2024-02-26 07:27:00

by Daniel J Blueman

[permalink] [raw]
Subject: [PATCH] x86: Trust initial offset in architectural TSC-adjust MSRs

When the BIOS configures the architectural TSC-adjust MSRs on secondary
sockets to correct a constant inter-chassis offset, after Linux brings
the cores online, the TSC sync check later resets the core-local MSR to
0, triggering HPET fallback and leading to performance loss.

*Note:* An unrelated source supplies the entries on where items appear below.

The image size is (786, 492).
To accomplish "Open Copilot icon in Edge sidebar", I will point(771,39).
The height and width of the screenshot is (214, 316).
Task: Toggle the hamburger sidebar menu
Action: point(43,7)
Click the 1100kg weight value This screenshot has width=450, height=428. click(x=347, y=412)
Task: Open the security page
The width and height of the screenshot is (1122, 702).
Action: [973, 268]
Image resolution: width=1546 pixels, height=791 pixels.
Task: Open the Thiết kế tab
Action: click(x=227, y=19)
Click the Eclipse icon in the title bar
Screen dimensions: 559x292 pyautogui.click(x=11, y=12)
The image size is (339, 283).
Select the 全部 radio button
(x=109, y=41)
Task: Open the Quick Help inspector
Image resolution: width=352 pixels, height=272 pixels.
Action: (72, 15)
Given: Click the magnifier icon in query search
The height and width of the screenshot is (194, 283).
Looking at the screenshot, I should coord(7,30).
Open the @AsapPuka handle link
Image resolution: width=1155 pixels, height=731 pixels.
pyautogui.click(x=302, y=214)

Fix this by unconditionally using the initial adjust values read from the
MSRs. Trusting the initial offsets in this architectural mechanism is a
better approach than special-casing workarounds for specific platforms.

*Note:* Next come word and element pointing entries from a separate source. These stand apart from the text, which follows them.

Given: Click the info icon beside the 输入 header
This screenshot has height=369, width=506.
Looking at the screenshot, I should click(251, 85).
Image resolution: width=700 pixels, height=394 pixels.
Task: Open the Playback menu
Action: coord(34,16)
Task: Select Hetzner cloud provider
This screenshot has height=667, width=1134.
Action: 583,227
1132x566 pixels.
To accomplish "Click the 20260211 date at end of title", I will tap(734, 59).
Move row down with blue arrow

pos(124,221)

Signed-off-by: Daniel J Blueman <[email protected]>

---
arch/x86/kernel/tsc_sync.c | 9 +--------
1 file changed, 1 insertion(+), 8 deletions(-)

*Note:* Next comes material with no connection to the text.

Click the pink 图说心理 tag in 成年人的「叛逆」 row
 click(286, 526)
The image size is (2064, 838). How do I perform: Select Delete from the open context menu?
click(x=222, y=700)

diff --git a/arch/x86/kernel/tsc_sync.c b/arch/x86/kernel/tsc_sync.c
index 1123ef3ccf90..cd64b25154d7 100644
--- a/arch/x86/kernel/tsc_sync.c
+++ b/arch/x86/kernel/tsc_sync.c
@@ -188,17 +188,10 @@ bool tsc_store_and_check_tsc_adjust(bool bootcpu)
return false;

rdmsrl(MSR_IA32_TSC_ADJUST, bootval);
- cur->bootval = bootval;
+ cur->adjusted = cur->bootval = bootval;
cur->nextcheck = jiffies + HZ;
cur->warned = false;

- /*
- * If a non-zero TSC value for socket 0 may be valid then the default
- * adjusted value cannot assumed to be zero either.
- */
- if (tsc_async_resets)
- cur->adjusted = bootval;
-
/*
* Check whether this CPU is the first in a package to come up. In
* this case do not check the boot value against another package
--
2.40.1



2024-04-15 10:27:04

by Peter Zijlstra

[permalink] [raw]
Subject: Re: [PATCH] x86: Trust initial offset in architectural TSC-adjust MSRs

On Mon, Feb 26, 2024 at 03:25:33PM +0800, Daniel J Blueman wrote:
> When the BIOS configures the architectural TSC-adjust MSRs on secondary
> sockets to correct a constant inter-chassis offset, after Linux brings
> the cores online, the TSC sync check later resets the core-local MSR to
> 0, triggering HPET fallback and leading to performance loss.
>
> Fix this by unconditionally using the initial adjust values read from the
> MSRs. Trusting the initial offsets in this architectural mechanism is a
> better approach than special-casing workarounds for specific platforms.

Given the amount of BIOS fail in general, I'm thinking the number of
machines that have multi-chassis and get this right are far less than
the 'small' systems that get this wrong.